NONO, dit NO-TCHOUTOUO fut l’un des plus puissants rois de la dynastie des têtes couronnées ayant gouverné à Bangoua. D’une longévité exceptionnelle au pouvoir, l’aïeul du Roi DJAMPOU ANICK JULIO qui règne à Bangoua actuellement, a marqué de manière indélébile son passage au pouvoir. De 1897 à  1957, année de sa disparition, il a administré son royaume avec vigueur et dynamisme. Guerrier aguerri, il était craint et redouté par les rois de tous les villages proches ou lointains. La preuve, il avait menacé de représailles le Chef GAREGA de Bali du Nord-Ouest Cameroun si ce dernier, qui avait eu à se frotter aux colons en premier, ne lui restituait pas tous les présents qu’il lui avait envoyés pour obtenir la protection de son royaume contre les hommes ״anthropophages״ à la peau rouge. En effet profitant de la présence des militaires allemands dans son royaume, le Roi Bali avait décidé de faire valoir sa supériorité vis-à-vis de ses collègues par des mesures les plus perverses. Bangoua n’échappa pas à cette règle; FO NO-TCHOUTOUO, prévoyant et soucieux de préserver son peuple contre les ravages de ces « bêtes à la peau rouge mangeurs d’hommes » dut payer un lourd tribut pour éviter le désastre. C’est ainsi qu’il achemina vers le Roi de Bali des centaines de filles, des défenses d’éléphants, des perles, des pagnes traditionnels de grande valeur etc. Dès que l’occasion se présenta, il accueillit avec enthousiasme dès 1905, les soldats allemands et découvrit avec stupéfaction qu’ils n’étaient pas des mangeurs d’hommes comme le laissait entendre le rusé GAREGA, Roi de Bali.

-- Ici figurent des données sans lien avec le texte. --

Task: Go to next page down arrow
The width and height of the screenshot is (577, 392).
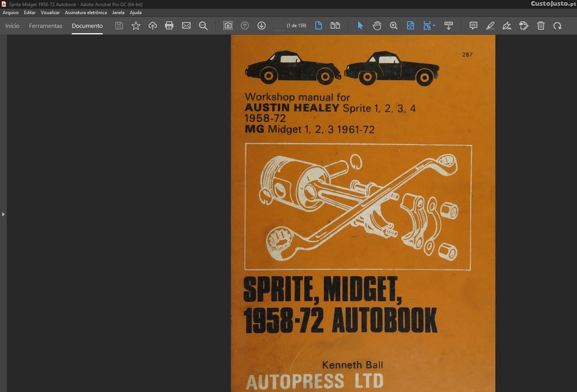Action: pyautogui.click(x=262, y=26)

Fôh NÔH-TCHOUTOUO, le légendaire Roi des BANGOUA, initiateur de la Fête de MACABO

  • LES DEBOIRES D’UN ROI AVEC LA COLONISATION

Le Roi NO-TCHOUTOUO a donc eu à faire face à la double colonisation allemande et française. Ses rapports avec les Allemands, qui l’ont aidé à agrandir son territoire étaient excellents. Mais ces derniers ayant perdu la Première Guerre Mondiale ont cédé, malgré eux, la place aux Français qui ne voyaient pas d’un bon œil ce puissant roi germanophile confortablement installé au pouvoir à Bangoua. Il fallait manœuvrer pour le déstabiliser, l’évincer et mettre à sa place un homme du terroir formé à leur école, susceptible d’être manipulé et qui avait surtout la culture francophone. Ils trouvèrent, à cet effet, Jean NONO, le neveu de ce dynamique roi que ce dernier avait envoyé à l’école française à Bana pour apprendre la langue et les nouvelles techniques de gestion afin de l’aider à mieux comprendre les nouveaux maîtres dont les intentions n’étaient pas toujours empreintes de bienveillance. 

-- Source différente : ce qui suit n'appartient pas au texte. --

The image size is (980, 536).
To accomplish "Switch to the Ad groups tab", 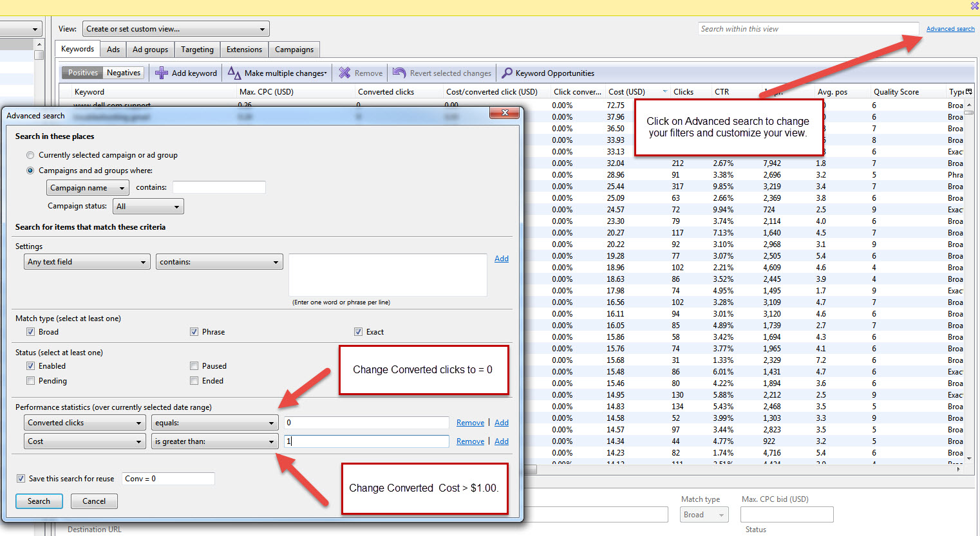I will pyautogui.click(x=150, y=50).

C’est ainsi que les problèmes entre NO-TCHOUTOUO et les colons français émaillèrent son règne et, dès 1930 la mésentente s’intensifia pour aboutir à son exil à FOTO (Dschang) en 1932.

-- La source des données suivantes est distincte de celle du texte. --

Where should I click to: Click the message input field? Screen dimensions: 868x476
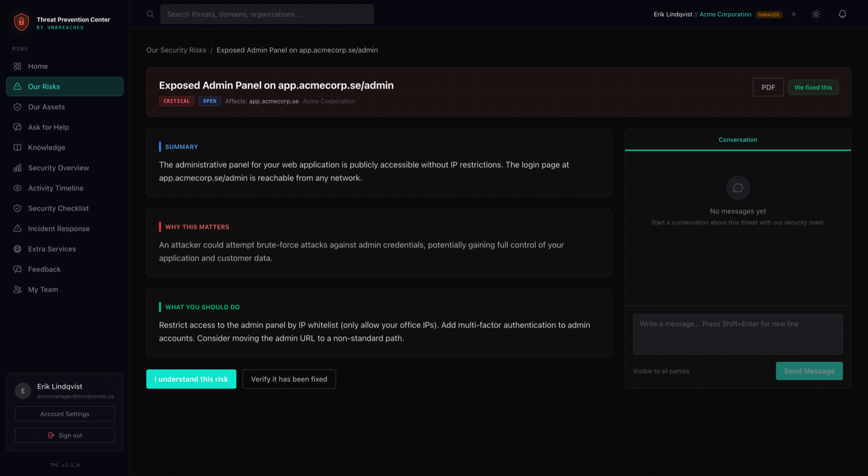738,334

  • LE SOUTIEN D’UN PEUPLE A SON ROI EXILE

Pendant les seize années qu’avait duré son séjour dans ce royaume de l’actuel Département de la Menoua, les Bangoua n’étaient pas restés les bras croisés. L’agitation dans le Groupement, entretenue par les populations de l’intérieur et une bonne frange de celles de l’extérieur, était permanente.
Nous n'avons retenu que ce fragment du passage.